Олег Глушкин родился в 1937 года в городе Великие Луки, Псковской области. В войну был эвакуирован с семьей на Урал. В 1960 г. закончил Ленинградский кораблестроительный институт. Работал в Калининграде на заводе “Янтарь” докмейстером, в рыбной промышленности, на рыболовных траулерах в Атлантике.
В 1985 году принят в Союз писателей. С 1975 по 1990 годы руководил молодежным литературным объединением “Парус”. Издал 19 книг прозы. Рассказы и повести публиковались в журналах и альманахах, переводились на литовский, польский и немецкий языки. В 1990 году избран председателем Калининградской писательской организации.
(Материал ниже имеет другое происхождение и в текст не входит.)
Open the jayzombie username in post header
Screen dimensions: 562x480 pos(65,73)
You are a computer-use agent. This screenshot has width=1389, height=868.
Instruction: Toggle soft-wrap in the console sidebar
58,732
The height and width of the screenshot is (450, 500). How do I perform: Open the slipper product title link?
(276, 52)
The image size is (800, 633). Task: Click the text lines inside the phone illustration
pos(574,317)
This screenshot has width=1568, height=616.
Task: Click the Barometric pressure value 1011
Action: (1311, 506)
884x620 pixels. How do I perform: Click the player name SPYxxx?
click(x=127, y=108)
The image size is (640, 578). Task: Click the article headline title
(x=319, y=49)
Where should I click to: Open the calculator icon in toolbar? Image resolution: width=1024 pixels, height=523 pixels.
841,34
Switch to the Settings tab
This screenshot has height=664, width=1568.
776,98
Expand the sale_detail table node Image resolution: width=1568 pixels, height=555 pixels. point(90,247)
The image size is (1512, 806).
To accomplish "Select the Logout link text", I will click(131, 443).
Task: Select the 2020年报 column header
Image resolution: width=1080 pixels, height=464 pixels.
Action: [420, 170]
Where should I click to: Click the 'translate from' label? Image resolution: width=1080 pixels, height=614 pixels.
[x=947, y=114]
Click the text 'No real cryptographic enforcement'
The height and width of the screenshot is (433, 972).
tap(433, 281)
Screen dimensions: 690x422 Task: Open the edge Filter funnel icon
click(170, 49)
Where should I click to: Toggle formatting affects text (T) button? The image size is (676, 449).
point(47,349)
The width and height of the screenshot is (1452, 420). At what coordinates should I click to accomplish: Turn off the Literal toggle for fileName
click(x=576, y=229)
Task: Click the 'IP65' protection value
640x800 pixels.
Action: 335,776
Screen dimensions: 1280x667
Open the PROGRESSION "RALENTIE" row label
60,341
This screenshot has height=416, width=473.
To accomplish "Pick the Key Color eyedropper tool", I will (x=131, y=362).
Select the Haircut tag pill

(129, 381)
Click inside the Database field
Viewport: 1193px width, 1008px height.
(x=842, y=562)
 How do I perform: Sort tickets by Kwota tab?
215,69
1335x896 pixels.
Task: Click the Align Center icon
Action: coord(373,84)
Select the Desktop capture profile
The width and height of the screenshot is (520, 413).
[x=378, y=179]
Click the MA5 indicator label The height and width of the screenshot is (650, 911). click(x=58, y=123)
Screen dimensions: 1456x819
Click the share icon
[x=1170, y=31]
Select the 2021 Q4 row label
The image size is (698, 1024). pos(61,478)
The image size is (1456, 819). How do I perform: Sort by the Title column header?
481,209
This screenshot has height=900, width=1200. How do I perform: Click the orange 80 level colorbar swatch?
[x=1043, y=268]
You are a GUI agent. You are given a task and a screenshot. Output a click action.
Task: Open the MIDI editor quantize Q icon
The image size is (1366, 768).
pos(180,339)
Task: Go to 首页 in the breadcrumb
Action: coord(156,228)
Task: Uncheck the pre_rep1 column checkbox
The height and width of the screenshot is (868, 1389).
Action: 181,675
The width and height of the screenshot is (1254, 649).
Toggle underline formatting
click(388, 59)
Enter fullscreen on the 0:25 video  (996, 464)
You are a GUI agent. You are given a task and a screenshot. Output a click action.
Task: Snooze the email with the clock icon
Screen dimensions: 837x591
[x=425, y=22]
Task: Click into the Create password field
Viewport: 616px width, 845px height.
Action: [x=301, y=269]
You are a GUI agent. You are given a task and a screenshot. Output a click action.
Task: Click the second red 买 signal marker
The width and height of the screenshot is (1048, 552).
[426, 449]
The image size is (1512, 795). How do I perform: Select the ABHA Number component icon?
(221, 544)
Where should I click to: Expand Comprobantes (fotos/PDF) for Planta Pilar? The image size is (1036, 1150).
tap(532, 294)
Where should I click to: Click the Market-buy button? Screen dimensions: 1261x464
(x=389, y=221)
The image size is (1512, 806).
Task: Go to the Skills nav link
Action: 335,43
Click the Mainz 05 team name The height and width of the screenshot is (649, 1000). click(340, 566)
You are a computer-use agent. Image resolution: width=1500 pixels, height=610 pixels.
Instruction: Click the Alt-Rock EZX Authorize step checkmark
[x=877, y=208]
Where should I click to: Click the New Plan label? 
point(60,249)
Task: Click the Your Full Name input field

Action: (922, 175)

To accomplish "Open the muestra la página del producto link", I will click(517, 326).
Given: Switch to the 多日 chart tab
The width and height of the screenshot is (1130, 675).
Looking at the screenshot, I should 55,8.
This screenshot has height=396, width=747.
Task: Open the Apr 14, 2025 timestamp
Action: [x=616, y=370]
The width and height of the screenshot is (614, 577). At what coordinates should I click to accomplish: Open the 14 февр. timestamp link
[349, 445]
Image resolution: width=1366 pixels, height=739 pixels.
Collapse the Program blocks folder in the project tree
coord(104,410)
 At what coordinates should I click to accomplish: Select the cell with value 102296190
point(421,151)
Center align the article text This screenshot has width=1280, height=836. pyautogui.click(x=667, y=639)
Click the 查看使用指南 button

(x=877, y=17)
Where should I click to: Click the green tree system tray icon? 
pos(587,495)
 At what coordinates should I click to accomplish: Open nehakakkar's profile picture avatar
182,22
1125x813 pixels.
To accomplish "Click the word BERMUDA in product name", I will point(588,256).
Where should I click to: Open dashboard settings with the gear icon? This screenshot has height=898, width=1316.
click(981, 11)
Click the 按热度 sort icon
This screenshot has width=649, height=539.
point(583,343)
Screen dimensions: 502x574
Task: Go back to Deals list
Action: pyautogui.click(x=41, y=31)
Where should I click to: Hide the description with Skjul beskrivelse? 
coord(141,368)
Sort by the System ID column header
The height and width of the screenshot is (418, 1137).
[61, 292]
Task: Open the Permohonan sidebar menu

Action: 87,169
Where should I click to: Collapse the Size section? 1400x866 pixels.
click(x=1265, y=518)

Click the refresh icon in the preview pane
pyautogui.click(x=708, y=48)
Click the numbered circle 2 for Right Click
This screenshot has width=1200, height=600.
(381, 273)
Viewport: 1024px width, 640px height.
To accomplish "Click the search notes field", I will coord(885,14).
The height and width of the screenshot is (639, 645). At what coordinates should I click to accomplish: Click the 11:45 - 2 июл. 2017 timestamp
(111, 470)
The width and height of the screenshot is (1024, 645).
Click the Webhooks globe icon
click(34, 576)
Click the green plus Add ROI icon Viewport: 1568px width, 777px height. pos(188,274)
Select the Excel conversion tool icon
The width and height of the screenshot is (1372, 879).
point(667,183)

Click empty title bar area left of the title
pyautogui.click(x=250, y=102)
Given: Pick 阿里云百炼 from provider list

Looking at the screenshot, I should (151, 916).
Основал журнал “Запад России” и был его главным редактором по 1996 год. Подготовил и издал русскую часть антологии произведений писателей, живших и живущих на территории бывшей Восточной Пруссии. Книга издана на четырех языках. За реализацию этого проекта удостоен диплома с присуждением звания лауреата шестой Артиады народов России (2001 г), За вклад в развитие культуры Калининградской области и расширение контактов между российской и европейской культурой удостоен Диплома Канта (2000 г.) Награжден в 2004 году золотой медалью «За полезное» за просветительскую деятельность. Удостоен премии «Вдохновение» за книгу рассказов «Пути паромов», премии «Признание» за роман «Саул и Давид». Роман «Парк живых и мертвых» вошел в лонг-лист премии «Большая книга».
Составил и осуществил издание сборника «Кровоточащая память Холокоста», собрав и обработав воспоминания уцелевших узников гетто и лагерей смерти. Завершил эту работу изданным в этом году романом «Анна из Кёнигсберга».